Formigoni ha reagito con toni sdegnati, miranti a liquidare la denuncia come smania propagandistica e a minimizzare la vicenda, mentre più caute sono state le dichiarazioni di un autenticatore delle firme messe in dubbio. Si tratta di Franco Binaghi, consigliere provinciale di Varese per il Pdl. A leggere quanto riporta l'edizione milanese de la Repubblica, secondo il consigliere il giorno della raccolta delle firme «c'era un mucchio di gente, ma la calligrafia simile probabilmente dipende dal fatto che tutti hanno usato la stessa penna». Fin qui, è una giustificazione che appare tanto penosa quanto inconsistente. Poi però Binaghi chiarisce: «Del resto quelle firme sono state raccolte in piazza e non me ne sono occupato solo io: molti hanno ricevuto l'incarico dal partito, e poi ogni nome e firma era collegato a un documento di identità. Tutto avviene molto in fretta. C'è gente che mentre scrive chiacchiera, non certo come davanti a un notaio. Sono firme frettolose». Ecco: a occuparsi della raccolta non è solo l'autenticatore, ma pure altri. Quindi tizio e caio e altri attivisti raccolgono le firme, che in un secondo momento sempronio, autenticatore autorizzato in quanto amministratore locale, convalida.

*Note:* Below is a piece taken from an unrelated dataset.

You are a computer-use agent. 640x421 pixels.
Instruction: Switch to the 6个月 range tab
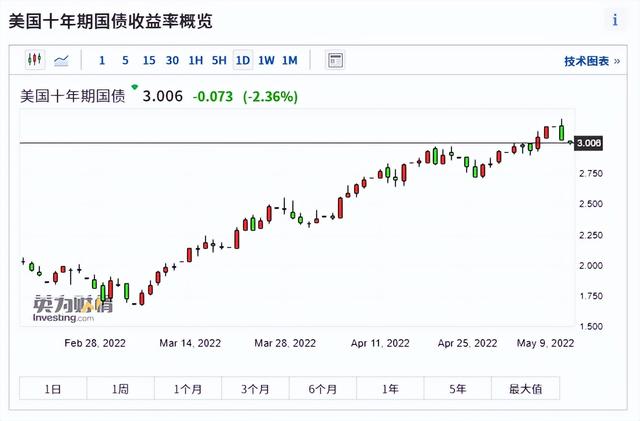tap(323, 388)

Non avviene "come davanti a un notaio": ma appunto un notaio non autenticherebbe mai firme apposte di fronte ad altri. Se poi una firma risulta inserita da un congiunto o da un amico oppure venga trascritta da un precedente elenco di sottoscrittori (regolari) di altra competizione elettorale, l'autenticatore finale non può saperlo. Egli vidima sulla fiducia riposta in chi gli passa i fogli. Un tempo tutto ciò non succo deva, proprio perché chi firmava una lista non chiacchierava, ma stava «davanti a un notaio». Pretendere che i partiti non si arrangino nel raccogliere le sottoscrizioni, dopo che si è fornita ad essi (o meglio, dopo che essi stessi si sono forniti attraverso i propri parlamentari) la possibilità di farei furbi mercé l'autenticazione concessa ai consiglieri degli enti locali, è ignorare come vada il mondo. Naturalmente non possiamo sapere se le firme autenticate nel caso Formigoni siano in tutto o in parte fasulle o autentiche; però la vicenda, alla luce di quanto dichiarato dal principale indiziato, la dice lunga.